Carmen Hijosa turns pineapples into trainers. And handbags, jackets, car seats and sofas. “Globally, you’ve got about 25 million tonnes of pineapple waste a year which is either burnt or left to rot,” explains Hijosa, founder of London-based textiles startup Ananas Anam. “Pineapple leaves contain one of the finest cellulose fibres in existence, so I thought: Why couldn’t we use these to make a leather alternative?”

The process for making the textile, Piñatex, is intriguing. First, the leaves are fed through a decorticating machine which separates them into fibres and biomass. Then chlorophyll and plant gum are removed, leaving a fibre which is felted together into a non-woven mesh and given a protective coating.

About 16 pineapples, or 480 leaves, are sufficient to make one square metre of the textile, which weighs four times less than leather, and at £18 per metre costs around 30 per cent less. “It’s passed all the technical tests needed for footwear, bags and upholstery, which is the most stringent of all,” says Hijosa. “It’s really strong in stitching and it flexes very well. It’s also fire-retardant. I’ve still got a couple of prototypes that I’ve been using for about four years.”

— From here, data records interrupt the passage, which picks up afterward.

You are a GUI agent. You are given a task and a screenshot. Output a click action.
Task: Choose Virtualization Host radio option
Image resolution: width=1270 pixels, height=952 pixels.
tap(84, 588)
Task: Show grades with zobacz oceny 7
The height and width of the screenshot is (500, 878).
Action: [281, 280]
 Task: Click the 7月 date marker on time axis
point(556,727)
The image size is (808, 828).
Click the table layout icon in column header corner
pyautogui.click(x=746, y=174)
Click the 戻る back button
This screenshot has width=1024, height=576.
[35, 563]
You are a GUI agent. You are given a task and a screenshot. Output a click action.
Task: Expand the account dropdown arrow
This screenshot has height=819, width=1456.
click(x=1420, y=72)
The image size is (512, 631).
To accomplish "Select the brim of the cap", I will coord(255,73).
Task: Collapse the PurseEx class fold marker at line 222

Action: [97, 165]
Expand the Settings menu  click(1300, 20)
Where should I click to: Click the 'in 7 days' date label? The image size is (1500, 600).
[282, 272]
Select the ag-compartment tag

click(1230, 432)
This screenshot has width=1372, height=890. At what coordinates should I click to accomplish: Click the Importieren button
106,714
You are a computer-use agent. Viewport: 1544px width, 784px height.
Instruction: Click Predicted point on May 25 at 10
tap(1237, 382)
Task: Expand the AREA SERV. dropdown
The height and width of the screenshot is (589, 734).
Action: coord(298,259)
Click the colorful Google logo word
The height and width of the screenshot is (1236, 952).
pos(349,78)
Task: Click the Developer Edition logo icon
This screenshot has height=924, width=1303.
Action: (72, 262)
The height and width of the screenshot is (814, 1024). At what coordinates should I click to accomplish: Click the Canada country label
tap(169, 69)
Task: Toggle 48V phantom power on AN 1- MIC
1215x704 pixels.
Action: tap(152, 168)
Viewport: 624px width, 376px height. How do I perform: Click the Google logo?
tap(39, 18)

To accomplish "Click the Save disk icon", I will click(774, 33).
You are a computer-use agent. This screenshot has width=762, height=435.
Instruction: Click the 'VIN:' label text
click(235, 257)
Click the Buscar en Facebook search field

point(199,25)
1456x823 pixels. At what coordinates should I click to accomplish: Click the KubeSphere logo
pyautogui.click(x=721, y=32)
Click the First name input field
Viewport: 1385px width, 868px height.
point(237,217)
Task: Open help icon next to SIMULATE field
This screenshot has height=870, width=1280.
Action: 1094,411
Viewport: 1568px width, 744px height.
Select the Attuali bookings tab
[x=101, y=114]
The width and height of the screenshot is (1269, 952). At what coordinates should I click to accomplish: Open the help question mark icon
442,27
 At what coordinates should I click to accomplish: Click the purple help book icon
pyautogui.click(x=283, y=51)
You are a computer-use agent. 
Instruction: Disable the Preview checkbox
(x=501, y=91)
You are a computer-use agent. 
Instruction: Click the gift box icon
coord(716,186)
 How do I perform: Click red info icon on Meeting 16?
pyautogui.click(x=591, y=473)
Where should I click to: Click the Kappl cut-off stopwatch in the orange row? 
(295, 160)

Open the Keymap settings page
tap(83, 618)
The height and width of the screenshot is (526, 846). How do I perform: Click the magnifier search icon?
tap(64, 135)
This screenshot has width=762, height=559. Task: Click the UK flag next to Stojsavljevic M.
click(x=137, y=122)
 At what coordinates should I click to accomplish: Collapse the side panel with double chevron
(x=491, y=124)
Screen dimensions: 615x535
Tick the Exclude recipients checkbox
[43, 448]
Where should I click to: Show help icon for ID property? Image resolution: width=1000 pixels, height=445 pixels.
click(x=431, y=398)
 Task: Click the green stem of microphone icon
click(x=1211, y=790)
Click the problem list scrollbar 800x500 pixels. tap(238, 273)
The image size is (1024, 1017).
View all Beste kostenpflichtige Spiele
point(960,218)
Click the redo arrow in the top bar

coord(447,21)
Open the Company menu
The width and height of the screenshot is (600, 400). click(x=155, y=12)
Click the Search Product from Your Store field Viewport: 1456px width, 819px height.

To date, Ananas Anam has made around 3,000 metres of Piñatex and has the capacity to create up to 100,000 metres per month. The company, which has raised £100,000 in initial funding, has attracted interest from 200 manufacturers,

30 of whom have subsequently placed orders. “It goes from niche vegan designers who want a good leather alternative, to fashion companies looking for something unusual, to big multinationals,” says Hijosa, who recently won the Arts Foundation’s 2016 Materials Innovation award. “This has never been tried or tested by anyone before, so it’s a slow process, but you should be seeing the first Piñatex products by spring next year.”